L’emergenza è rientrata non appena il web è insorto di fronte a questa chiusura da parte di Unicredit, la quale infatti, successivamente, ha precisato che la politica aziendale non prevede alcuna attività di investimento in criptovalute (valute virtuali) né per conto dei propri clienti, né per conto proprio. Precisa inoltre che l’istituto di credito non inibisce tali attività ai propri correntisti.

La medesima posizione è stata tenuta anche da altri istituti di credito che hanno però informato i propri correntisti che, pur non inibendo tali tipi di investimento, continueranno ad applicare le norme  relative all’antiriciclaggio, con conseguenti segnalazioni in caso di operazioni ritenute sospette.

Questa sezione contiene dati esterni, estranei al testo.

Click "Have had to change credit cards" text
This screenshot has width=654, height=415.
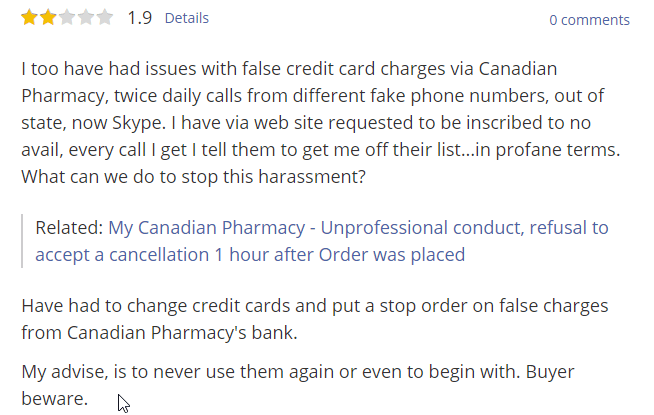click(156, 306)

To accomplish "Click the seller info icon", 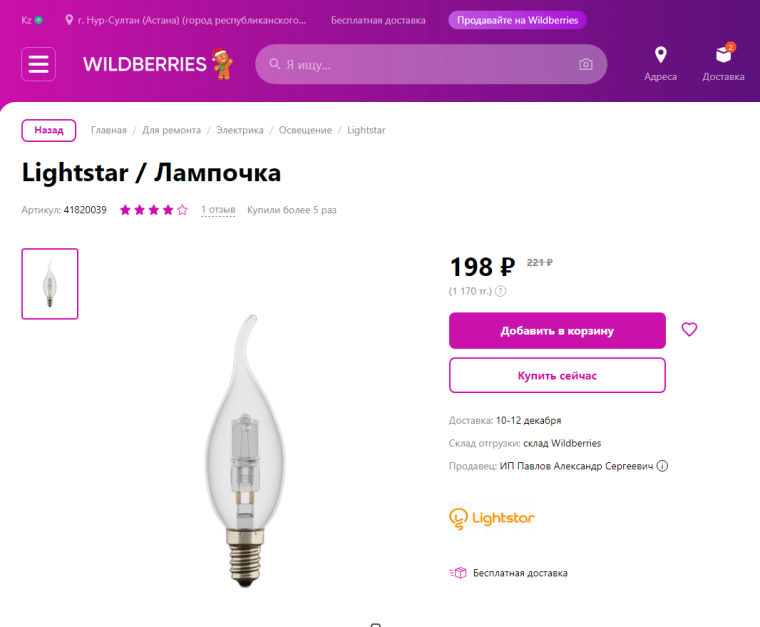I will [x=662, y=466].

Inutile evidenziare come tali avvertimenti, lungi dall’essere ispirati da una reale preoccupazione di legalità, sottendono, invece, l’insofferenza di talune istituzioni rispetto al fatto che la creazione e lo scambio di valore possano essere sottratti al controllo, se non al monopolio, dello Stato.

Conclusioni

Le criptovalute, pur essendo delle valute virtuali, sono un fenomeno reale, ancora marginale, ma reale, con cui dobbiamo confrontarci.
E’ innegabile che le criptovalute presentino alcune criticità: in particolare la mancanza di una regolamentazione giuridica non garantisce un adeguato livello di tutela per quanti decidano di farne uso.

In una situazione di incertezza del diritto e di mancanza di standard minimi di sicurezza in materia di cybersecurity, coloro che investono in criptovalute sono maggiormente esposti ad eventuali perdite economiche o corrono il rischio di cadere vittima di frodi informatiche.

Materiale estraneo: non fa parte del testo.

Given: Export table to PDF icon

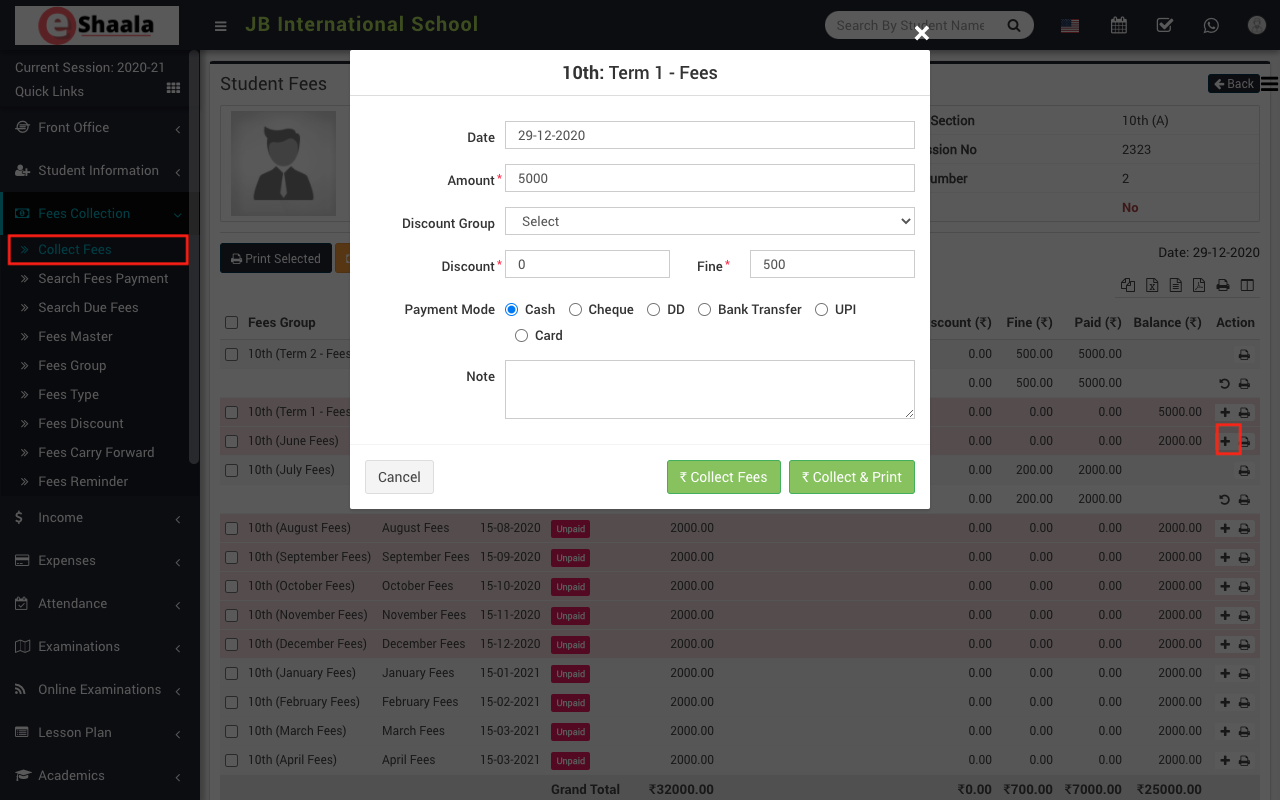Looking at the screenshot, I should [x=1198, y=285].
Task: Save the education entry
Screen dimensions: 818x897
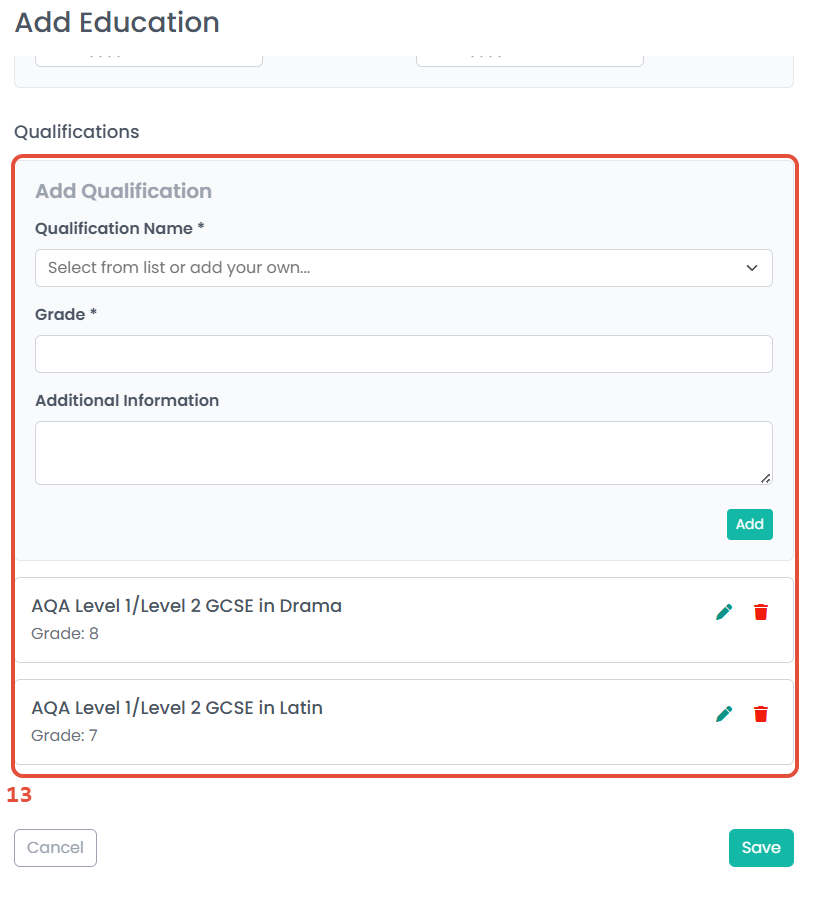Action: click(760, 848)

Al netto di questo, che non è poca cosa, le criptovalute possono offrire comunque dei vantaggi, determinati dalla velocità ed efficienza dei pagamenti

In un contesto in continua evoluzione come quello attuale, è comunque fondamentale cogliere le opportunità ed i vantaggi offerti dall’innovazione tecnologica di cui le criptovalute sono un’espressione.

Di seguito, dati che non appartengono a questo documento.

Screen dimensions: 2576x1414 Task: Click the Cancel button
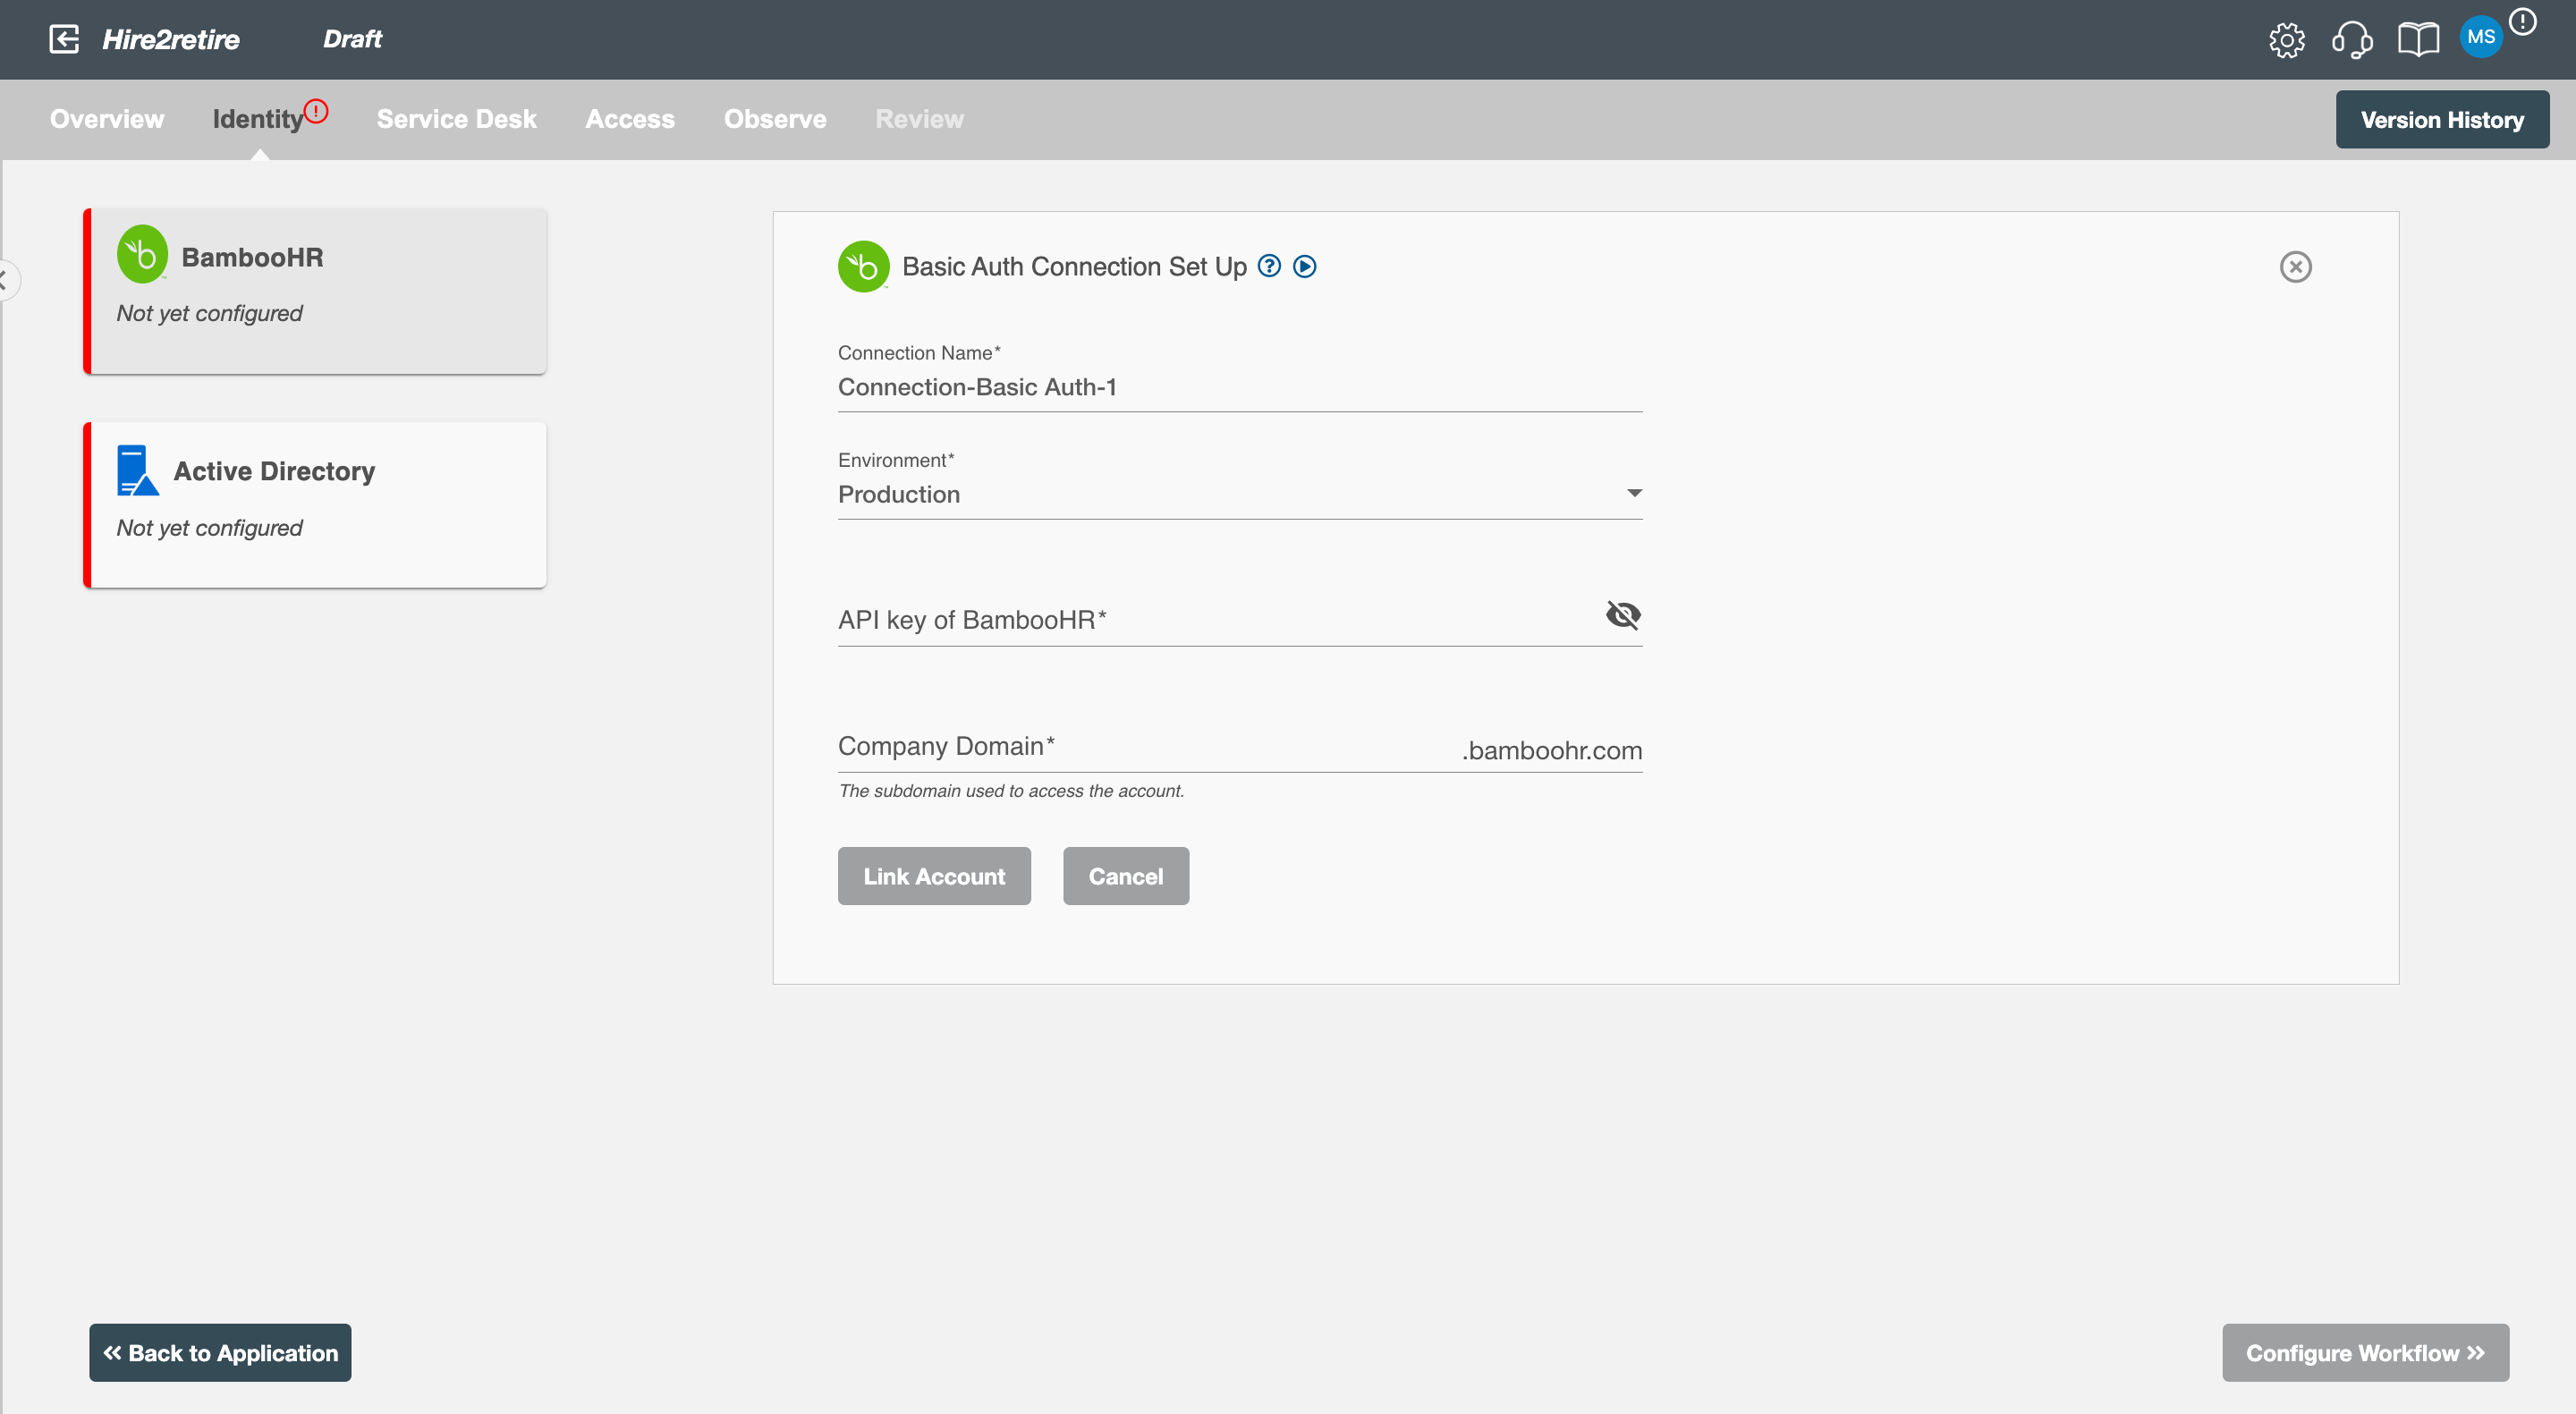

E’ comunque auspicabile che, da un lato il legislatore, prima di intervenire, acquisisca una piena comprensione del fenomeno, dall’altro che anche l’utente raggiunga un buon livello di alfabetizzazione, prima di iniziare ad operare. All’interprete del diritto, infine, in attesa di una regolamentazione organica della materia, tocca l’arduo compito di sapersi destreggiare con le norme vigenti, facendo pieno ricorso a tutti i criteri ermeneutici messi a disposizione dall’ordinamento e, perché no, ad una buona dose di creatività, dovendosi peraltro dubitare che le normative future possano essere la panacea dei problemi attuali. La notizia di questi giorni secondo cui il Governo si appresterebbe ad introdurre una schedatura di tutti i soggetti che operano con le criptovalute non lascia presagire nulla di buono. Ancora una volta, infatti, sembra  replicarsi e confermarsi il paradigma del rule by law, cioè del controllo sociale attraverso la legge, invece del rule of law, vale a dire del primato della legge.